Bioethanol was obtained from acid-catalysis of wheat straw. During the treatment, fiber with high cellulose contents and low lignin contents were obtained, employing a relatively short time at maximum temperature (about 60 min) and low cooking temperature (about 180 ºC) under the condition of acid dosage (1.2%) and of ethanol consistency (65%) used. The pulp samples were shown to be susceptible to attack by a commercial cellulase preparation. Approximately 87% of the total cellulose in the untreated wheat straw was recovered as monomeric glucose after hydrolysis of the solid fraction using a low enzyme loading (27 filter paper units of cellulose/g cellulose), pH 4.5, temperature 50 ºC, and time of hydrolysis 50 h.

ACKNOWLEDGMENTS

The financial support for this project by the National Nature Science Foundation of China (NSFC, No. 31000283, 21076160 and 31270631) and Tianjin Municipal Science and Technology Commission (Grant No. 12ZCZDGX01100) are gratefully acknowledged.

REFERENCES CITED

Bergeron, P. (1996). In: Handbook on Bioethanol, Taylor & Francis, Washington, DC.

Claassen, P. A. M., van Lier, J. B., Contreras, A. M. L., van Niel, E. W. J., Sijtsma, L., Stams, A. J. M., de Vries, S. S., and Weusthuis, R. A. (1999). “Utilisation of biomass for the supply of energy carriers,” Appl. Microbiol. Biotechnol. 52, 741-755.

Dickerson, P., and Johnson, P. (2004). “World population information,” the Population Reference Bureau, Washington, DC.

Eriksson, T., Karlsson, J., and Tjerneld, F. (2002). “A model explaining declining rate in hydrolysis of lignocellulose substrates with cellobiohydrolase I (Cel7A) and endoglucanase I (Cel7B) of Trichoderma reesei,” Applied Biochemistry and Biotechnology 101, 41-60.

Galbe, M., and Zacchi, G. (2002). “A review of the production of ethanol from softwood,” Appl. Microbiol. Biotechnol. 59, 618-628.

Gregg, D. J., and Saddler, J. N. (1996). “Factors affecting cellulose hydrolysis and the potential enzyme recycle to enhance the efficiency of an integrated wood to ethanol process,” Biotechnol. and Bioengineering 51, 375-383.

McMillan, J.D., Jennings, E. W., Mohagheghi, A., and Zuccarello, M. (2011). “Comparative performance of precommercial cellulases hydrolyzing pretreated corn stover,” Biotechnol Biofuels 4, 29

Leathers, T. D. (2003). “Bioconversions of maize residues to value-added coproducts using yeast-like fungi,” FEMS Yeast Research 3, 133-140.
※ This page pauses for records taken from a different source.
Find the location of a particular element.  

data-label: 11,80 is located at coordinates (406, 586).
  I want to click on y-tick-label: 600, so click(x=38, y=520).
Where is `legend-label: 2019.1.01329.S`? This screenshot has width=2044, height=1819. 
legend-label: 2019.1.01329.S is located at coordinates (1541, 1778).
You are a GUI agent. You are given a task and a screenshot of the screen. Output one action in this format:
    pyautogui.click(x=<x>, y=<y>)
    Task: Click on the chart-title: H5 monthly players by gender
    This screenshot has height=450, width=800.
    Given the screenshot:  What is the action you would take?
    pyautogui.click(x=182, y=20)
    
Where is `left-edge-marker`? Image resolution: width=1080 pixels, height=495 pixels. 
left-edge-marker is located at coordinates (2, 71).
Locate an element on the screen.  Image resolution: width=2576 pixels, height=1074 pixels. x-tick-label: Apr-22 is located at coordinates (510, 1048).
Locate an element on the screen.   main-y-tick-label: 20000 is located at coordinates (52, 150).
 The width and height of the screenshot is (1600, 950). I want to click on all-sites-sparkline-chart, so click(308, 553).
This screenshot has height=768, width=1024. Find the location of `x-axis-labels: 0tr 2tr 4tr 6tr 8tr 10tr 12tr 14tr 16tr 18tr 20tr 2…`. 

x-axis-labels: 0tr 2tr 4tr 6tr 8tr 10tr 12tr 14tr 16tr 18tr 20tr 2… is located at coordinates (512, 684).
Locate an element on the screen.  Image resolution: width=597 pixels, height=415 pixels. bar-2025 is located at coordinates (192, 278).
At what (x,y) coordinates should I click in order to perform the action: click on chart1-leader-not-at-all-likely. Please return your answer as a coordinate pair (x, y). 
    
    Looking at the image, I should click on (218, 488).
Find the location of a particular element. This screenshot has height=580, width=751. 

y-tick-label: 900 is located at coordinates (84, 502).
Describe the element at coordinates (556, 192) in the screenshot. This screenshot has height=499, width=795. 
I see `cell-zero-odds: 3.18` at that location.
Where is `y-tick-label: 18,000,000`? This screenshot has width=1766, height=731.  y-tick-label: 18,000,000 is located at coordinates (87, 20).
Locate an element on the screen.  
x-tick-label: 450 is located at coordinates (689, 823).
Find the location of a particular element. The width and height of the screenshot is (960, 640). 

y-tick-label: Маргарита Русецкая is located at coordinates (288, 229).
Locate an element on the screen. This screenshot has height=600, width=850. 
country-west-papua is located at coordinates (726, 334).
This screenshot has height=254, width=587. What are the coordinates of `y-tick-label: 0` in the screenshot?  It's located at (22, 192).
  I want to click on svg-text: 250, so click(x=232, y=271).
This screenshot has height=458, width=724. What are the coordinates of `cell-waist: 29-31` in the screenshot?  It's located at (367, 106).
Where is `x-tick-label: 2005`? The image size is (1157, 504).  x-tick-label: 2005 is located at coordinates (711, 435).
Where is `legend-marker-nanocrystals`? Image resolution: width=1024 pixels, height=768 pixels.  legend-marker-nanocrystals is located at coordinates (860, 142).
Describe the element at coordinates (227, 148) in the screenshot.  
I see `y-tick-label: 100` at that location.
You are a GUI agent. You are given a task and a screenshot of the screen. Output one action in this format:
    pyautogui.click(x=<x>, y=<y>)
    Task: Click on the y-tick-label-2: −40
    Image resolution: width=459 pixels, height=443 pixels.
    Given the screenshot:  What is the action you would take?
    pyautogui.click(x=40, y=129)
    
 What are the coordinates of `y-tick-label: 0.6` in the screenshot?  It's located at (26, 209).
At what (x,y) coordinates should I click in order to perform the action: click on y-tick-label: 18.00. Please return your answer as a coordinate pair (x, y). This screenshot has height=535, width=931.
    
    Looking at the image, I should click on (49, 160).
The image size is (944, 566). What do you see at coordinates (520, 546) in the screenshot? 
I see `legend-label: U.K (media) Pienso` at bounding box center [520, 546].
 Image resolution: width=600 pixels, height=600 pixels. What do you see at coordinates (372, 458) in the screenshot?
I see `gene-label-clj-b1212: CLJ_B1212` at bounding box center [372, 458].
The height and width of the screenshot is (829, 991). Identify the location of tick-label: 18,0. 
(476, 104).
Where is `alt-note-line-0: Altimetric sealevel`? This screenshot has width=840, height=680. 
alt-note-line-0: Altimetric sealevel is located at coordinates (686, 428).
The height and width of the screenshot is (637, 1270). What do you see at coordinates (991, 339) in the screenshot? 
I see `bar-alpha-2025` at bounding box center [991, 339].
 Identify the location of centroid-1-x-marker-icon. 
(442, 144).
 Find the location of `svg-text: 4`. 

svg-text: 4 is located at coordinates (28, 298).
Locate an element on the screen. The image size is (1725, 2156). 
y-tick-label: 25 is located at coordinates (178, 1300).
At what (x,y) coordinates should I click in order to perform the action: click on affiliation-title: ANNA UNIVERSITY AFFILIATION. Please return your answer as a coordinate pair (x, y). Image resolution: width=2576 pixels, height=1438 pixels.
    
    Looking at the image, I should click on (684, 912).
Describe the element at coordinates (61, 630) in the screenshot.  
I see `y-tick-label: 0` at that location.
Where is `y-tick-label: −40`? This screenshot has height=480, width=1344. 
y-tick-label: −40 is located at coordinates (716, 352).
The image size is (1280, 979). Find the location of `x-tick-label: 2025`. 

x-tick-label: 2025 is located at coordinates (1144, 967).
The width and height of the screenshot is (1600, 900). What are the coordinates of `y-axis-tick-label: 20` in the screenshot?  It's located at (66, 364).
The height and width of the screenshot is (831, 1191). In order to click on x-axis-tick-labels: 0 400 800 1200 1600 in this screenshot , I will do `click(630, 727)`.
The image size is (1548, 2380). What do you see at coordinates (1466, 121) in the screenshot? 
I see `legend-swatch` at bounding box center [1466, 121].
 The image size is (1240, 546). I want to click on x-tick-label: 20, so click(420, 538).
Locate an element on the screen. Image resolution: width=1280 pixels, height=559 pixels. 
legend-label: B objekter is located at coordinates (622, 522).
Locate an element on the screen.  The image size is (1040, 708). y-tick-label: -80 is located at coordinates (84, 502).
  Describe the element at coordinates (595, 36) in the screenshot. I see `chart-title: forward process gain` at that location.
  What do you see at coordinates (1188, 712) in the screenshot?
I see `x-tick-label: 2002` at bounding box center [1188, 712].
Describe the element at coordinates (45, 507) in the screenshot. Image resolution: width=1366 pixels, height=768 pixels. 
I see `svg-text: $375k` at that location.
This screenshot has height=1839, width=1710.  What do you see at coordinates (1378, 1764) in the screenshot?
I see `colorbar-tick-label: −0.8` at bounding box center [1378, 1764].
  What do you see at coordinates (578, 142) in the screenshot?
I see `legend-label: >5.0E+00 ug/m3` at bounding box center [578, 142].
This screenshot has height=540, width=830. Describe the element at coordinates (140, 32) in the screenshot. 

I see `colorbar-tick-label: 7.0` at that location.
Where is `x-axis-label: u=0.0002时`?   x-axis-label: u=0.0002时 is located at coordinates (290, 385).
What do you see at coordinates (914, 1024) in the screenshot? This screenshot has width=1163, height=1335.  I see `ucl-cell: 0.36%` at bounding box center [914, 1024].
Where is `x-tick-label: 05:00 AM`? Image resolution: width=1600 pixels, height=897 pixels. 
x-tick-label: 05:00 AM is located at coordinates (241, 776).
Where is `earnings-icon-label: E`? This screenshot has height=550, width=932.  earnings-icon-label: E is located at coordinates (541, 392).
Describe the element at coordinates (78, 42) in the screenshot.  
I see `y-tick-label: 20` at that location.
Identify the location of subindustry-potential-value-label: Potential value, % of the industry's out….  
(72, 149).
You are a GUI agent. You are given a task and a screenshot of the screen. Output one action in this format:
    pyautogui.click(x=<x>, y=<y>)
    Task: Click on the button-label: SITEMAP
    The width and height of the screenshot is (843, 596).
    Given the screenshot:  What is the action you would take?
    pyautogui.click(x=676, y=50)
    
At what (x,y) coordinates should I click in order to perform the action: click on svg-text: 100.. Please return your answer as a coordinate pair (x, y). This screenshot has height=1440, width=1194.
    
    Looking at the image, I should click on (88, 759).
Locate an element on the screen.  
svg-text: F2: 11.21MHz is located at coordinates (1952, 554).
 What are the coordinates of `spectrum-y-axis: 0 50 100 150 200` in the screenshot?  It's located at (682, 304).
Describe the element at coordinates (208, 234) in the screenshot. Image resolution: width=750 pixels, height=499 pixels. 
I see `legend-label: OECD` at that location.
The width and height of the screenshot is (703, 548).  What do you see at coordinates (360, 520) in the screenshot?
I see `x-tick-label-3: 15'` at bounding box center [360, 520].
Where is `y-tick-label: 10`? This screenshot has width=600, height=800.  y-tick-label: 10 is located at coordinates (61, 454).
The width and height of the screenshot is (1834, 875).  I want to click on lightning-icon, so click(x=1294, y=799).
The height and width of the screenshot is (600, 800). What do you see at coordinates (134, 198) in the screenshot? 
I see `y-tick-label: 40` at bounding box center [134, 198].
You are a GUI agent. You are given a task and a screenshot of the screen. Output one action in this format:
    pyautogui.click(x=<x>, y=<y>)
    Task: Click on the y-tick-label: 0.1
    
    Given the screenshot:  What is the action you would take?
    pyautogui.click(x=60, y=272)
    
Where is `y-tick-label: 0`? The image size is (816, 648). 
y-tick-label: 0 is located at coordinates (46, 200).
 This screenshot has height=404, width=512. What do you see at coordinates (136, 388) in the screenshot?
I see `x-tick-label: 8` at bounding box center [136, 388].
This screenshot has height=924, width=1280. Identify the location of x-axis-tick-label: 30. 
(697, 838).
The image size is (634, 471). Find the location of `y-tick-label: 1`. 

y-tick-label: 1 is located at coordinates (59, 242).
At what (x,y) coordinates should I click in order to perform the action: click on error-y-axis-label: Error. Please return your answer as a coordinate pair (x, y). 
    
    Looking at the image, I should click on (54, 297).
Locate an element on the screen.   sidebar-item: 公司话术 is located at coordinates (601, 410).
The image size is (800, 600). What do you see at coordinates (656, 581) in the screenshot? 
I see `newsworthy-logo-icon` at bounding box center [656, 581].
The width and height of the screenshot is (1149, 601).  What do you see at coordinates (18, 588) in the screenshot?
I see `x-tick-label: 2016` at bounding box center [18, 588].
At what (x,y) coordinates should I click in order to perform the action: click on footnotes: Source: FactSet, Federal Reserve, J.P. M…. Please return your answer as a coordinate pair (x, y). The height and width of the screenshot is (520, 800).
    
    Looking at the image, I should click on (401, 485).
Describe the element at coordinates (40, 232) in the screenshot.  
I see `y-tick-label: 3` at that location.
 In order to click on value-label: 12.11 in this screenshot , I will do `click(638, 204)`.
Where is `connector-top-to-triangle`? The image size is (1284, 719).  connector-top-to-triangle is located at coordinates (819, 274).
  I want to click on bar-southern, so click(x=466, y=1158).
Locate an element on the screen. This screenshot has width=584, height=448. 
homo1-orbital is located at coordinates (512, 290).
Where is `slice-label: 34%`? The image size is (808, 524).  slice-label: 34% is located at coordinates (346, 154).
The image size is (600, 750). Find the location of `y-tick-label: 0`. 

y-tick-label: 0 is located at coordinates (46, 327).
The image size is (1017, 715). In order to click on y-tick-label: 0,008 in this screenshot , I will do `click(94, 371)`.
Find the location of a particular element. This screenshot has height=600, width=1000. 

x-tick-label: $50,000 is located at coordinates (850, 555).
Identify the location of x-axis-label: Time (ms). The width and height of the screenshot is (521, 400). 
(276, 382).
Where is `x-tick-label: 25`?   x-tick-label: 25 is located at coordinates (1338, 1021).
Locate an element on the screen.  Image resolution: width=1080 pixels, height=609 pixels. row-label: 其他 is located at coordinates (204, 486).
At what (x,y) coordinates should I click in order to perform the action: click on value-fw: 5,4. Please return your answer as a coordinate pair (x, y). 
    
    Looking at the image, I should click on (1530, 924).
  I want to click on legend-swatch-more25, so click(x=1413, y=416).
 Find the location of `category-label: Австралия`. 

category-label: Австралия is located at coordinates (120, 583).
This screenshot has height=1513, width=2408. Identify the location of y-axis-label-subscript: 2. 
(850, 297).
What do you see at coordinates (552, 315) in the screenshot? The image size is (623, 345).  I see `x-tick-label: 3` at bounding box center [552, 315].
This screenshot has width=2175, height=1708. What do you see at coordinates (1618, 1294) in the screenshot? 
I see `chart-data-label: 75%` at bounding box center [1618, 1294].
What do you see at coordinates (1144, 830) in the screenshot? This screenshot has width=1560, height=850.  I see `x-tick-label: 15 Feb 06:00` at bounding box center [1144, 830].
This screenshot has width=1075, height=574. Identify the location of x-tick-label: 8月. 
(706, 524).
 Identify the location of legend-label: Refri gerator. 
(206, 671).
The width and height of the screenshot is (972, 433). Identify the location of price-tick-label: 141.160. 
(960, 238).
Nguyen, Q. A., and Saddler, J. N. (1991). “An integrated model for the technical and economic evaluation of an enzymatic biomass conversion process,” Bioresource Technol. 35, 275-282.

Schwald, W., Breuil, C., Brownell, H. H., Chan, M., and Saddler, J. N. (1989). “Assessment of pretreatment conditions to obtain fast complete hydrolysis on high substrate concentrations,” Applied Biochem. and Biotechnol. 20/21, 29-44.

Article submitted: January 16, 2014; Peer review completed: March 3, 2014; Revised version received and accepted: April 8, 2014; Published: April 15, 2014.